Bob Ayers, associate fellow at Chatham House's International Security Programme, said any inquiry needed to get to the bottom of how this happened.

"But you have to ask: what kind of data protection regime is there in place in which highly sensitive information is stuffed in an envelope and given to guy on a motorbike to courier across London? What kind of protection regime treats such vitally important information in such cavalier fashion?"

...

"We are getting a lot of head-patting from the government reassuring us that they are in charge and are trying to figure out what happened. We are being told not to panic and not to change our bank accounts," he said. "I would want to know how this happened. I'm not talking about the mechanics, but how did we get to the position that such critically sensitive information is being treated like a package of fish and chips and moved around London?

"Until we understand the answer, there can be no assurance that this is not going to happen again and again and again."

FBI fraud expert, Frank Abignale said:

"It was not just a mistake. I truly believe that someone paid for information to be stolen. It's what happens all the time, that someone acted in collusion with somebody else to steal this data," said Abagnale, author of Catch me if you can and a fraud expert who has worked extensively for the FBI over the past 32 years.

Governments, corporations and local authorities do a "horrible job of protecting data" said Abagnale.

"Don't send sensitive records by courier or through the mail. It's just common sense, and good business practice that someone should not have done that. The UK government needs to do a much better job of protecting the information of it citizens," he said.

"The government would not ship gold bullion via an unsecured courier or method and in today's environment, one needs to understand that sensitive personal data is worth just as much as gold bullion."

He added: "This is what scares me about the concept of UK ID card. Taking all of this information, including biometrics information, and putting into one place is dangerous. It is allowing one weak link in the chain, for instance, a criminal to approach someone to steal information," said Abagnale.

...

If the data was stolen, then it is likely the thief would sit on this information for a number of years before harvesting identities, said Abagnale.
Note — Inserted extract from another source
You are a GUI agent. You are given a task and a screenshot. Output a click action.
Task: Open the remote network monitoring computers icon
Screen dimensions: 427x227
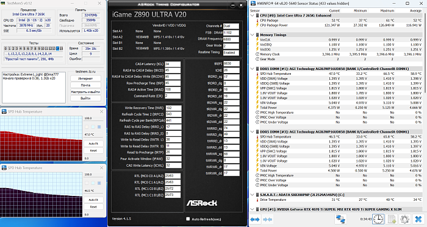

"Because the records are for younger people, many may not have a credit record yet. Once they reach adulthood, they could find their identity has been sold before they've even started on life."
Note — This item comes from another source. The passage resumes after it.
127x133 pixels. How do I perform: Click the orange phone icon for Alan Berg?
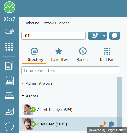[x=103, y=124]
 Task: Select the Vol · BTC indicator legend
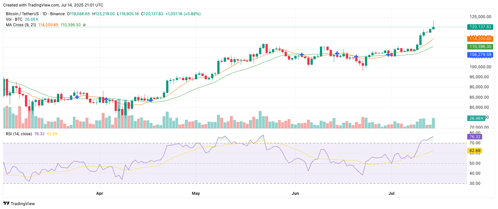pyautogui.click(x=14, y=19)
HMRC's data loss highlights the difference between data breach notification laws in the US and the UK, said Abagnale. The UK government waited more than 10 days to notify parliament and the public of the breach. But n the US, under current laws, the government would have had to notify everyone affected immediately.

And Nick Robinson of the BBC says about the exchange of emails between the National Audit Office and HMRC:
The key thing we learn comes not from the detail but the tone of all the exchanges. They demonstrate little concern from either the NAO or HMRC about data protection. The NAO wants, it would appear, simply to reduce the size of the files it is sent. The HMRC is worried about the cost of filtering information in order to send the smaller files the NAO request. What about our privacy and our rights? No mention is made of them.
And now the good news:
New measures to increase government data sharing are included in bills announced in the Queen’s Speech.


2 comments:

hut said...

LOL!!! loved the "good news".

Increase data sharing -Put it on billboards on the M25 perhaps?

AmberCat said...

...and continues....

...and continues...

Ambercat's blog highlights the latest acts of incompetence in the Stockport Primary care Trust, The Department of Work and Pensions and The Ministry of defence.